- Enunciado del ejercicio:
Según la cita de San Agustín recogida en el texto sobre volver a Dios, ¿en qué se apoya la esperanza?

- Texto fuente:
++++++

Volver a Dios

Volver a Dios

El tiempo y su paso por la vida nos puede proporcionar serenidad y madurez o angustia y desesperación. Lo cierto es que cada nuevo día nos priva de afectos y soportes existenciales y sin embargo consolida en nosotros ese apego mundano que nubla la fugacidad de la propia vida, sumergidos en un olvido algo temerario pero natural y aceptado. Esta mirada nuestra evita toda reflexión sobre la inmortalidad y condiciona cualquier idea sobre la vida eterna. Incluso parece de clara incorrección distraer la existencia en asuntos metafísicos, en una sociedad confusamente vital que evita hablar de la muerte. Sin embargo basta mirar el mundo desde distintos ángulos para observar las contradicciones flagrantes de nuestro tiempo. Es posible comunicarse a tiempo real con cualquier punto del mundo, incluso para comprobar que la hambruna y las guerras siguen devastando ciudades enteras. Realizar cualquier gestión a distancia sin moverse del sitio, mientras miles de personas pierden la vida buscando una vida posible tras las fronteras que les vieron crecer. La soledad más insoportable se instala entre comodidades innecesarias, para personas que cierran sus vidas sin siquiera recuerdos que llevarse a la memoria. El estrés y la ansiedad acompañan a nuevas enfermedades que iluminan esta desgraciada felicidad que nos habita, huérfana de Dios y sin esperanza. Volver a Dios significa descubrir la verdad, desvelando capas de una realidad que nos deviene trascendente, más allá de la conciencia primera y primaria de lo que somos y vivimos. Dios adviene en la historia pero la trasciende, a clara distancia del existir temporal que ha experimentado con dolor vehemente,  expiado y sofocado en el Amor del Padre. Tras cualquier imposición humana de cavilaciones abstractas urge sincerarse con uno mismo, sin miedo. Porque solo en Dios es posible mirar la vida en su esencia. Y solo cuando el tiempo se detenga tomará  forma nuestra verdadera condición intemporal, inmutable y eterna. Esperemos juntos, hermano. Como decía San Agustín: “tu esperanza se apoya en la promesa de Dios, no en tus méritos”. César Cid.

++++++

- Filas proporcionadas:
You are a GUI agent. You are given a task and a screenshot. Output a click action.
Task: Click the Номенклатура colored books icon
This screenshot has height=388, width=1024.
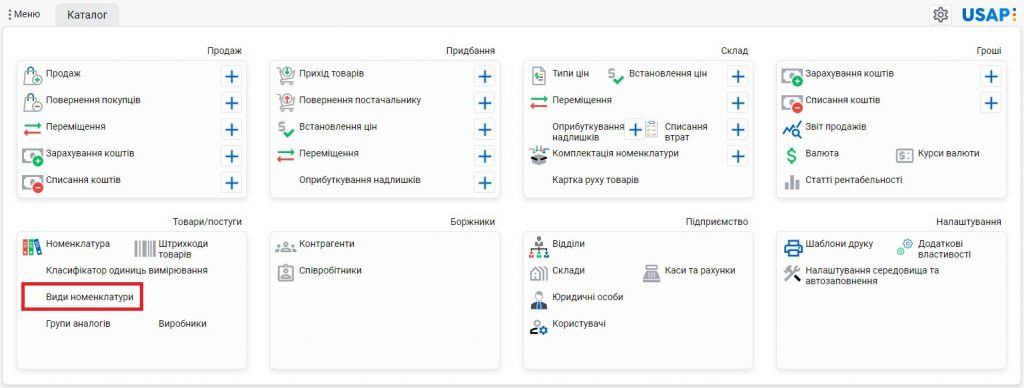(x=32, y=246)
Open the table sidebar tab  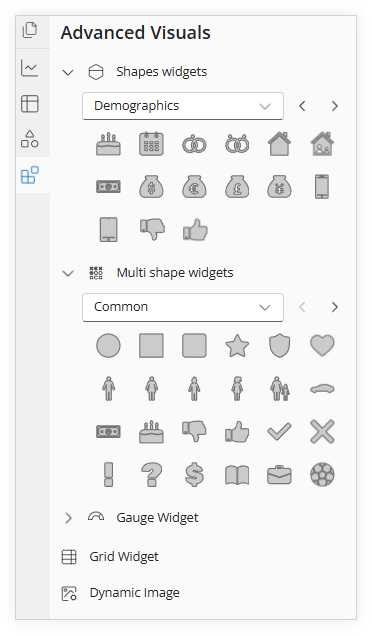(30, 103)
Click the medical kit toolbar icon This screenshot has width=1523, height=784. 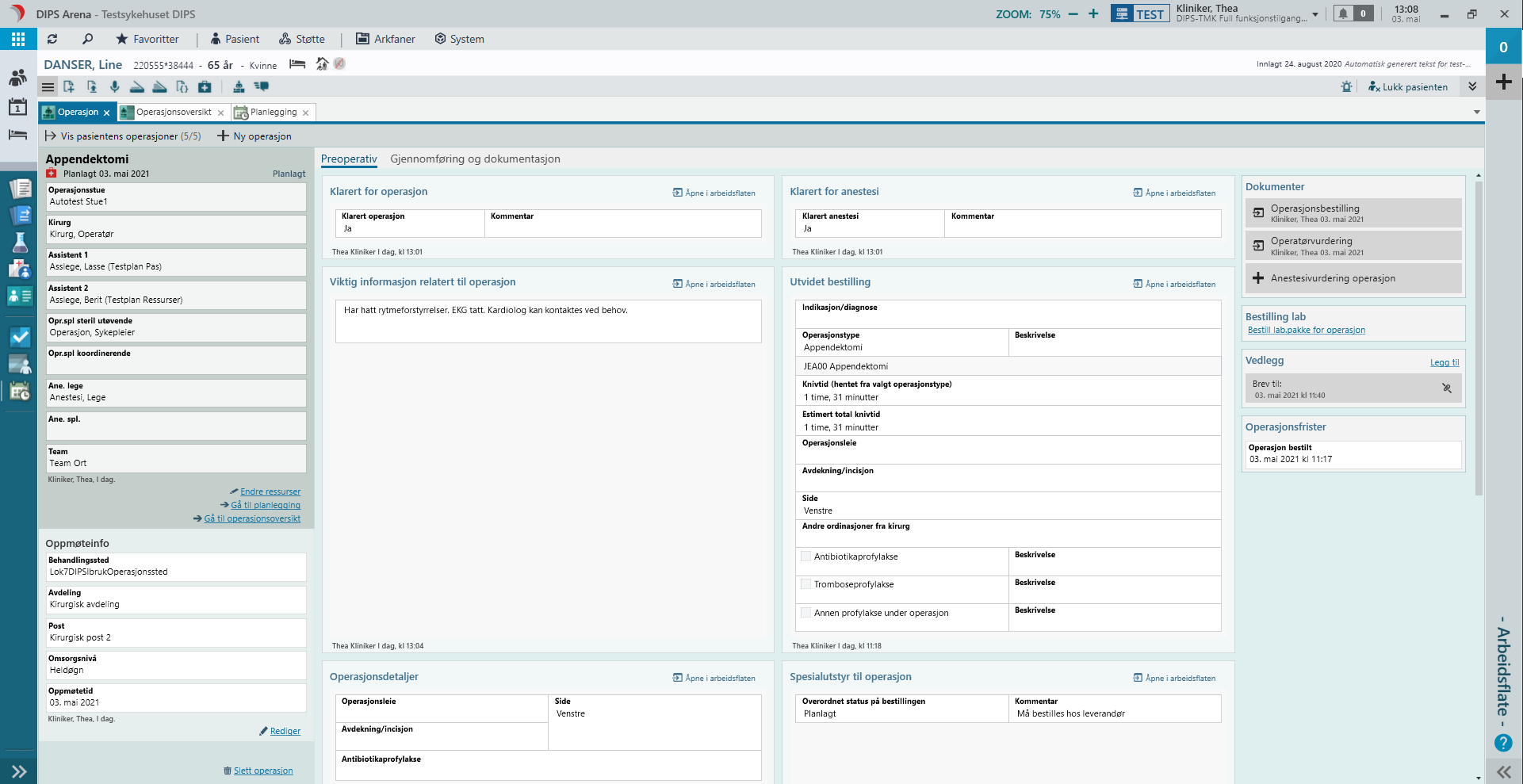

++++++

- Resultado del ejercicio:
En la promesa de Dios, no en los propios méritos.